TinyLoRA, from Meta FAIR, Cornell, and CMU, builds on LoRA-XS: instead of trainable matrices, it uses a small trainable vector projected through a fixed random tensor, with weight tying across layers to reduce the count further, down to a single shared parameter in the extreme case.

The reason this works at all is reinforcement learning. RL (specifically GRPO) is 100-1000x more parameter-efficient than supervised fine-tuning at tiny update sizes. SFT treats every token as equally informative, forcing the model to absorb stylistic noise and irrelevant structure from human demonstrations. RL rewards are binary (right/wrong on a math answer), so reward-relevant features reinforce while irrelevant variations cancel out through resampling. The signal is clean enough that 13 degrees of freedom is sufficient.

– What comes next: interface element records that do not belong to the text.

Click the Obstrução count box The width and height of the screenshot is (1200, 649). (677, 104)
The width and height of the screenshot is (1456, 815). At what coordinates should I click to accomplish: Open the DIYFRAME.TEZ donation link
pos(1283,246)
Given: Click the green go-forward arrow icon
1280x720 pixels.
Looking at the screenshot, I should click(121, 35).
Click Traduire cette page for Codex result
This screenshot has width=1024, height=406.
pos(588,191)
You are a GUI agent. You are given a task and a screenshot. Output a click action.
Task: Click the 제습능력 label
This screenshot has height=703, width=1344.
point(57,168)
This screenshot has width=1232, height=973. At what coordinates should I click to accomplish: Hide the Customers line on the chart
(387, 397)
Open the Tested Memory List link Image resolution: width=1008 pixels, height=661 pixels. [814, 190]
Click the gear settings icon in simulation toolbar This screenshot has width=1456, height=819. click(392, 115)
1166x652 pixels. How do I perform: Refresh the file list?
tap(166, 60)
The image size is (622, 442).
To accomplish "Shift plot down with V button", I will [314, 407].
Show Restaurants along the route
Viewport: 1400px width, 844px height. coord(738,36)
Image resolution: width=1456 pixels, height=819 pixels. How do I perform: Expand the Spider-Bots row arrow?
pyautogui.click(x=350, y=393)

A few practical findings: frozen SVD rank r=2 is optimal (higher rank adds too many degrees of freedom for the tiny vector to navigate), parameter sharing by model depth (“tiling”) outperforms sharing by module type (Q/K/V), and fp32 is more bit-efficient than bf16 in extreme low-parameter regimes despite its larger per-parameter footprint.

The implication for larger models is striking: as models scale, they become more “programmable” with fewer absolute parameters. Trillion-scale models might eventually be steered with a handful of bytes.